例えるなら、一人の俳優が映画ごとに医師や教師、刑事などさまざまな役を演じるのと似ています。俳優自身が別人になるわけではありませんが、役柄に応じて話し方や考え方、行動が変わります。

現在のAIのペルソナもこれに近く、会話のたびに役柄を演じ分けているようなものです。つまり、AIの人格は固定されたものではなく、その場その場で作られている「役柄」なのです。しかし、ここに一つの課題があります。

現在のAIは「人格らしく振る舞う」ことはできますが、「なぜそのように判断したのか」という判断構造を持っているわけではありません。

慎重に答えたのか。
積極的に答えたのか。
安全性を優先したのか。
効率性を優先したのか。

その理由は、数千億ものパラメータの中に暗黙的に埋め込まれており、人間が理解できる形では表現されていません。

ここで、DSA+DAGという考え方が新たな可能性を示します。

DSA(Distribution Structure Analysis)は、平均値ではなく分布構造そのものを解析します。判断がどこで揺らぎ、どのような特徴を持つのかを構造として捉えます。

一方、DAG(Directed Acyclic Graph)は、「どの要因がどの判断に影響したのか」という因果関係を明示します。

もしこの二つをAIに組み込むことができれば、AIは単に「人格らしく振る舞う」のではなく、

「私は安全性を最優先するため、この判断を選択した」

「この患者背景ではリスクを重視する構造になっている」

「この条件では判断が揺らぎやすいため、追加情報が必要である」

といったように、自らの判断構造を説明できる可能性があります。

これは従来のペルソナとは本質的に異なります。

ペルソナは話し方や振る舞いを変えるものですが、DSA+DAGは意思決定そのものを構造化する技術だからです。

人間が「人格」と呼んでいるものも、実際には価値観、経験、優先順位、リスク許容度など、多様な判断構造の積み重ねによって形成されています。

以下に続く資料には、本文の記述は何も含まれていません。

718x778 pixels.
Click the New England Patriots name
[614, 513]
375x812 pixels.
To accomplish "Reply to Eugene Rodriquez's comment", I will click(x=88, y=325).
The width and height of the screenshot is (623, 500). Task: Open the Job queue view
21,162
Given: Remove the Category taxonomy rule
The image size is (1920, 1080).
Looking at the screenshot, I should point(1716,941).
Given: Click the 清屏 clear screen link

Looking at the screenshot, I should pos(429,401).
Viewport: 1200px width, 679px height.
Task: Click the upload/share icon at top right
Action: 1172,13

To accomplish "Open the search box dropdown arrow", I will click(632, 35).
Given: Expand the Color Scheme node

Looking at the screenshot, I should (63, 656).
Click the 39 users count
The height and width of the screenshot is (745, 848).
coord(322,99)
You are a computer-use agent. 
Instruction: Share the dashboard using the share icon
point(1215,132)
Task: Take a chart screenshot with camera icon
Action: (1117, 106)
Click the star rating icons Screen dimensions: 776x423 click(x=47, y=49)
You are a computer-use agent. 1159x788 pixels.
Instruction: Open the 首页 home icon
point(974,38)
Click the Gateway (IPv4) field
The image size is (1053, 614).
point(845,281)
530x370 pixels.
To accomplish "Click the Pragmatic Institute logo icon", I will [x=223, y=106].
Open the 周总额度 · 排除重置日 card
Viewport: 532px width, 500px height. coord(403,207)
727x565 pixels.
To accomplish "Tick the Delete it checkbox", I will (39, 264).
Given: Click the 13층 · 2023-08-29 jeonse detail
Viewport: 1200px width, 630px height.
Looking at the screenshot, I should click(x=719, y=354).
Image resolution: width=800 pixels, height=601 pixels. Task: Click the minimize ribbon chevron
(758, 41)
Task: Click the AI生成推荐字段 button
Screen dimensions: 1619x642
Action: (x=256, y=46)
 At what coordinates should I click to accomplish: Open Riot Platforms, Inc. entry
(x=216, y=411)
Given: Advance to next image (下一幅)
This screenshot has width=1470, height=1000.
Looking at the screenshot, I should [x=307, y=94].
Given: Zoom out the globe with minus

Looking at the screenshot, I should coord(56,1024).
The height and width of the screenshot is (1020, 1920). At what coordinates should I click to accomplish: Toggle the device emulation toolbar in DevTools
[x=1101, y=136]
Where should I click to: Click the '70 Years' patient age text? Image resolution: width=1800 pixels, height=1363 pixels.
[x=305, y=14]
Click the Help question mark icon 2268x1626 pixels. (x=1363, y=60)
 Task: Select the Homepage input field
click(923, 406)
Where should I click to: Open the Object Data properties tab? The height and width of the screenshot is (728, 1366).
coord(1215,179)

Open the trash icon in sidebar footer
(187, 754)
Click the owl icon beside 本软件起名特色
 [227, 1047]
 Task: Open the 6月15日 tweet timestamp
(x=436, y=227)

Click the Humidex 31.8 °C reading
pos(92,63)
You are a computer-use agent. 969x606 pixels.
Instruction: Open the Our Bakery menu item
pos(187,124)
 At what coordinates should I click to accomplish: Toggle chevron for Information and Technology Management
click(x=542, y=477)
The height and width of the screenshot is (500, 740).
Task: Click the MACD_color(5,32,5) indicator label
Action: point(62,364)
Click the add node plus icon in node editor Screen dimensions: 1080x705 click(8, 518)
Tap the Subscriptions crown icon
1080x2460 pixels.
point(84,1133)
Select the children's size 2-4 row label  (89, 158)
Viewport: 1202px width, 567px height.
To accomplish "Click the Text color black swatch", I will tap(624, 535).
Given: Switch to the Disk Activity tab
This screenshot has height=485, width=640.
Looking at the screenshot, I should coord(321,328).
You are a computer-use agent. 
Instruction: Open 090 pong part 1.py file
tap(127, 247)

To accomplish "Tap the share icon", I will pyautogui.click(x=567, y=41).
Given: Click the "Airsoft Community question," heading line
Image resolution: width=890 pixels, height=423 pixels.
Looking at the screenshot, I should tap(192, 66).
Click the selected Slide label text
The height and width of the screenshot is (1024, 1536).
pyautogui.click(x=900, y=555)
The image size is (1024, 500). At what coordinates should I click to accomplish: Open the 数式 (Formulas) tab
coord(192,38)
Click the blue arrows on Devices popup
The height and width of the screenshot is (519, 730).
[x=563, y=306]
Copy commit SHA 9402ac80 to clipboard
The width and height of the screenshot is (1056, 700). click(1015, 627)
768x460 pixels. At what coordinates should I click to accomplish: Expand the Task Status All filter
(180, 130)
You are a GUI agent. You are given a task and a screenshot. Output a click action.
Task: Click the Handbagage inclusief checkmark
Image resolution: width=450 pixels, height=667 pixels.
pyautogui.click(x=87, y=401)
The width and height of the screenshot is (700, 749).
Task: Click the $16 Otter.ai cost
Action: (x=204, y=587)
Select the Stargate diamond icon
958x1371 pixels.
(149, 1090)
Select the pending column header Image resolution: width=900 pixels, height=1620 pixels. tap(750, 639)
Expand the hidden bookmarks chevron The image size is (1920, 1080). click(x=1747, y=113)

もしAIがそれらを構造として持ち、一貫した判断を行い、その理由まで説明できるようになれば、それは単なる「会話AI」ではなく、「判断主体」としてのAIへ近づくことになります。

AIの進化は、より多くのデータを学習させることだけではありません。

これからの時代に求められるのは、「何を答えたか」だけではなく、「なぜその判断に至ったのか」を説明できるAIです。

勾配降下法はAIに知識を与えました。

そして、DSA+DAGは、その知識に説明可能な判断構造を与える技術になり得るかもしれません。

AIが「人格らしく話す時代」から、「一貫した判断構造を持ち、その理由を説明できる時代」へ。

その転換点に、DSA+DAGのような構造化アプローチが果たす役割は、決して小さくないと考えています。